James Short

Personal information
- Full name: John James Short
- Date of birth: April 1896
- Place of birth: Hucknall, England
- Position: Forward

Senior career*
- Years: Team / Apps / (Gls)
- Arnold St Mary's
- 1916–1917: Lincoln City / 0 / (0)
- 1917–1919: Notts County / 0 / (0)
- 1919–1920: Birmingham / 16 / (10)
- 1920–1922: Watford / 21 / (7)
- 1922–1923: Ilkeston United
- 1923–1924: Norwich City / 11 / (3)
- 1924–192?: Newark Town
- Grantham Town

= James Short (footballer) =

English footballer

John James Short (April 1896 – after 1927) was an English professional footballer who scored 20 goals in 48 appearances in the Football League playing for Birmingham, Watford and Norwich City. He played as an inside forward or centre forward.
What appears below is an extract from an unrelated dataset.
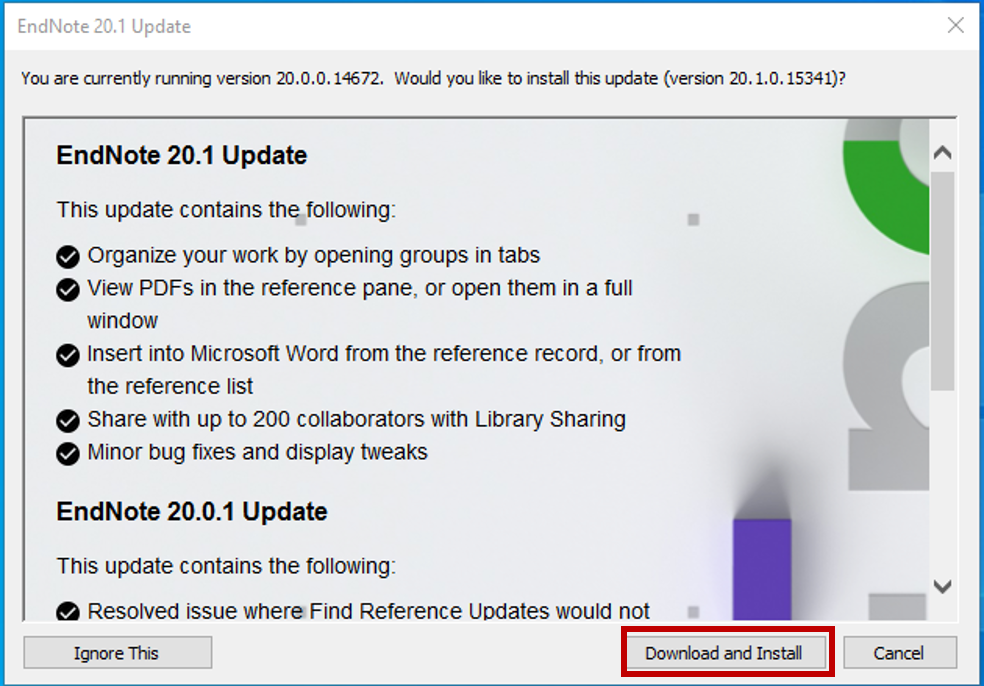Click the checkmark beside "Share with up to 200 collaborators"
984x686 pixels.
pyautogui.click(x=67, y=419)
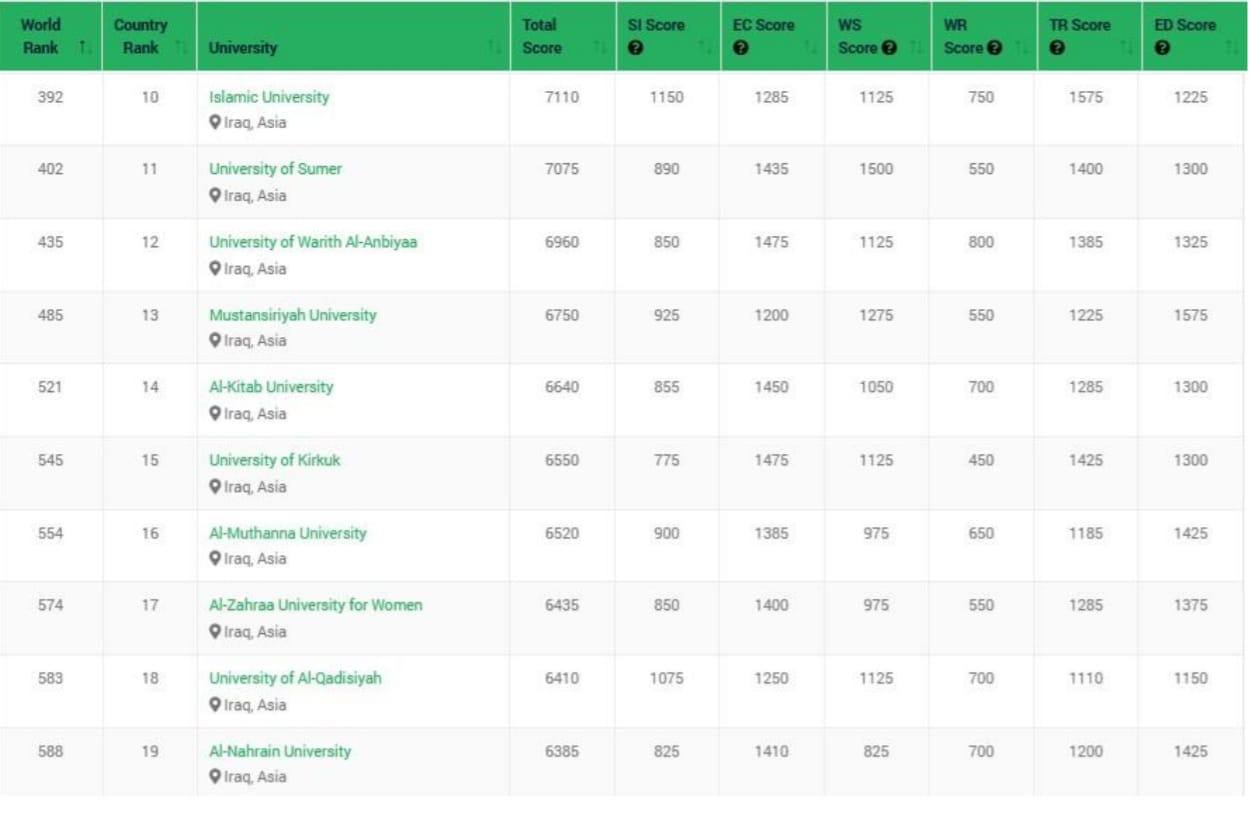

Short was born in Hucknall, Nottinghamshire. During the First World War, he played for Lincoln City and Notts County; he scored 20 goals in 42 wartime games for the latter and was highly rated. After the war he joined Birmingham of the Football League Second Division, for whom he scored on his debut on 1 November 1919, in a 2–1 win at West Ham United, and followed up with another seven goals in the next six games. Short moved on to Watford at the end of the 1919–20 season, and later played for Norwich City in the Football League and Ilkeston United, Newark Town and Grantham Town outside it.

He is described as a fine goalscorer whose career was badly affected by wounds received during the war.